When we spoke with Emma, Balerno Village Trust was about to take on its second employee, thanks to a National Lottery grant. A lot of its work nevertheless remains dependent on volunteers. 

“We’ve got really credible volunteers who have worked fairly high up in big international companies, who live in the village, and are willing to help,” says Emma.

“Part of the role of the new member of staff will be to harness that capability, because we recognise that we can’t just employ people. We don’t have the funds, and we won’t get the funding to employ people to run it for us, so we have to look at our own assets, our own strengths. What we have as a community are people nearing or heading for retirement, who have lots of credible skills and can give us a bit of their time.”

A need for recognition

Despite their success – running a market, managing a hydro scheme, renovating public buildings – Emma feels that the relationship with local government remains unbalanced. Community volunteers are often viewed as amateurs rather than partners.

“Sometimes we get a bit of an attitude: ‘Oh, you’re just volunteers, so therefore…’ and the dot-dot-dot is usually a belief that we don’t know what we’re doing,” she says.

“Actually, we do know what we’re doing. Give us the credibility, give us the respect, and work with us, and help us along the way.”

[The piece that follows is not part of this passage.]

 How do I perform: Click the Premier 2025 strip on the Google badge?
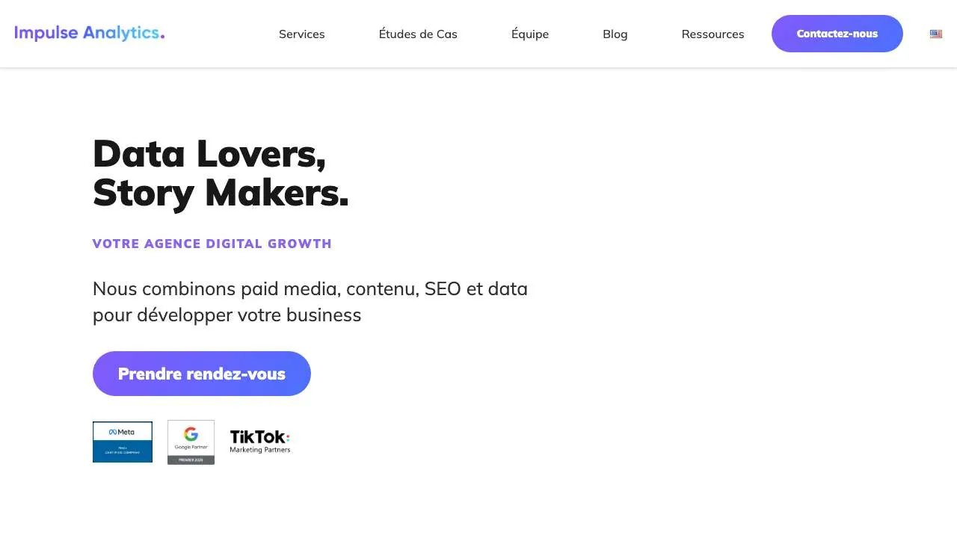(x=191, y=460)
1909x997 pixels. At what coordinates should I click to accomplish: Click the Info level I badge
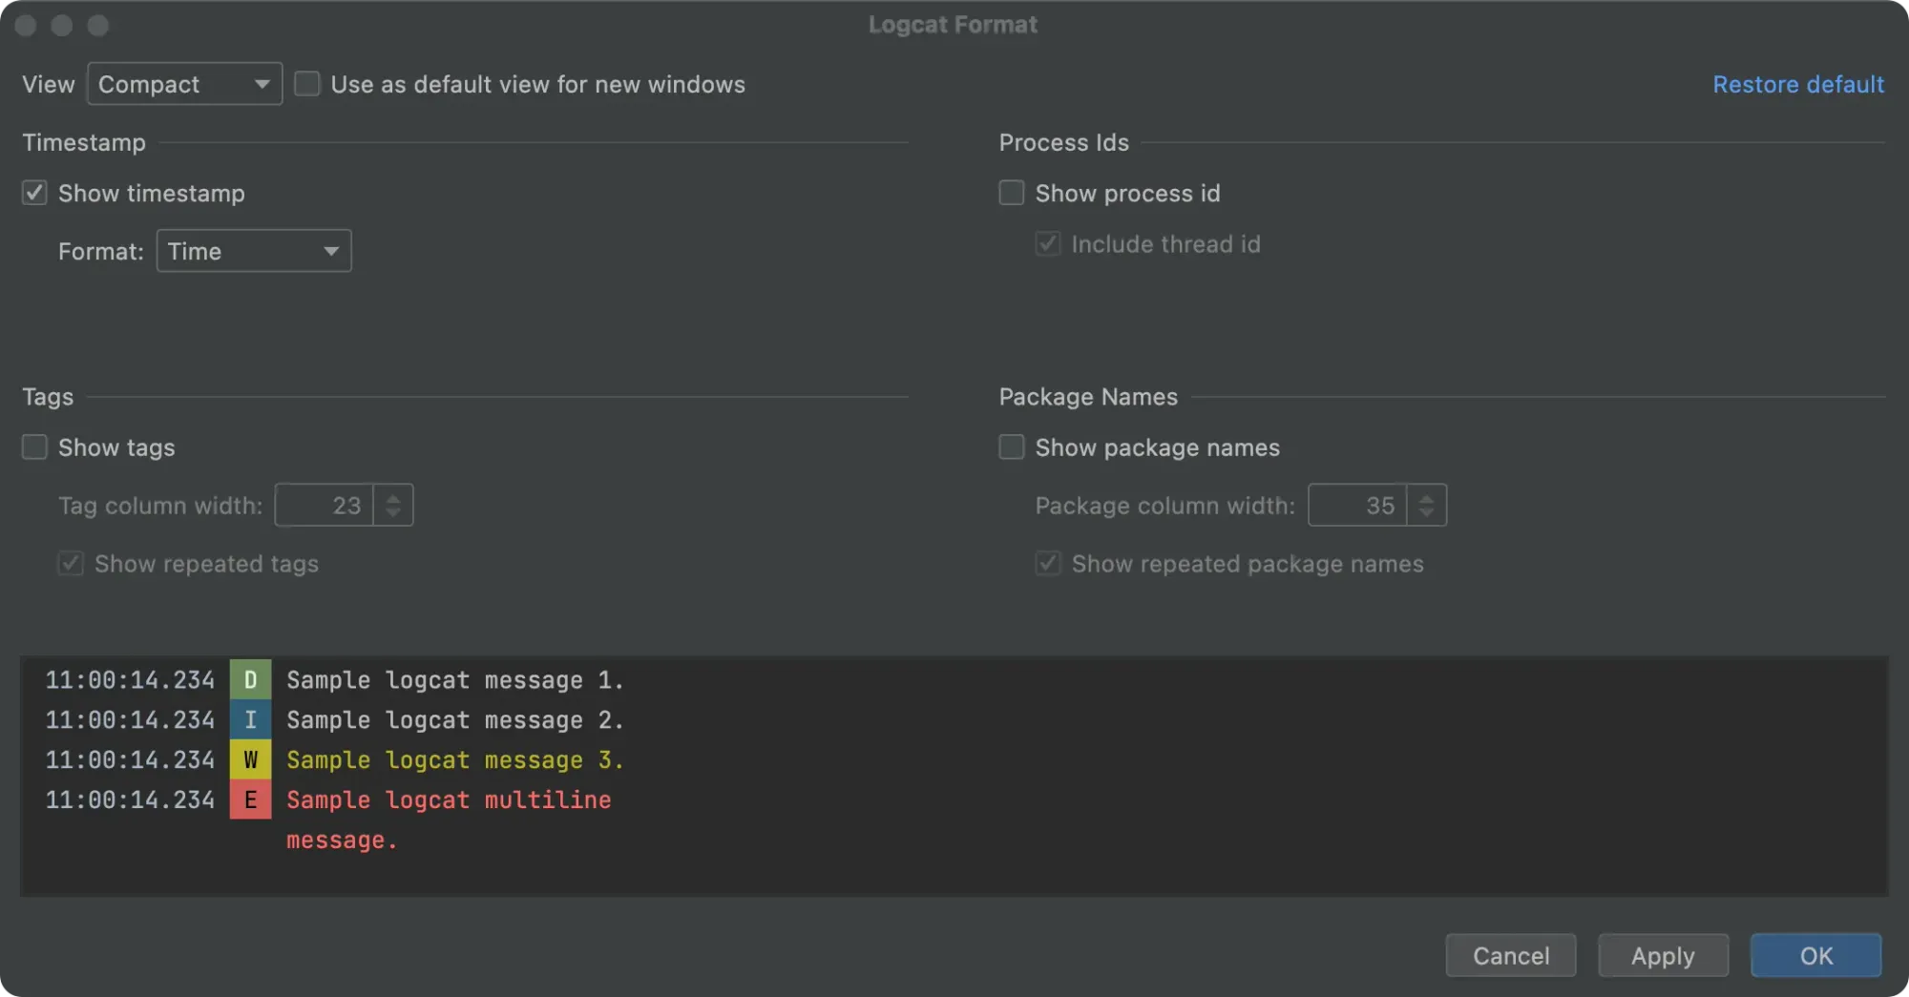pyautogui.click(x=250, y=720)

Networks behind the success

Behind success stories like Balerno stands national networks providing the essential scaffolding they need to thrive. Development Trusts Association Scotland (DTAS) is one of those networks. 

For community groups making the complex transition from volunteer committees to property owners and employers, DTAS provides specialist support through three core teams. Whether it is the Community Ownership Support Service helping navigate the legalities of asset transfers – like buying an old police station – or the Democratic Finance team advising on citizen investment for renewable energy projects, they ensure communities have the technical expertise to turn ambitious local visions into viable, professional businesses.

Pauline Smith, Chief Executive of DTAS, describes this role as ensuring communities can “do what they need to do, but with the support and advice to do it properly.” This involves asking tough questions about business planning and sustainability to ensure organisations succeed when taking on responsibilities like buildings or staff.

Beyond technical advice, DTAS acts as a crucial voice at a national level, lobbying the Scottish Government to recognise that these local interventions are not just ‘soft’ community projects, but hard economic drivers, creating genuine prosperity across Scotland.

“If you’ve got 400 communities all doing 10,000 activities, it doesn’t matter how small they are, together they make a massive impact,” says Pauline. “From a Community Wealth Building perspective this creates a huge multiplier effect across the country, creating massive economic impacts.”

The wealth of connection

“For us, the sign that it works is simple,” says Emma. “For us, it’s if people are standing there talking to each other, and there’s a sense of community cohesion being created. Life is better when you know other people, and you can walk down the street and have a wee chat with someone.”  

By taking control of their energy, their buildings, and their economy, Balerno is ensuring that it remains a place where people don’t just sleep, but truly live.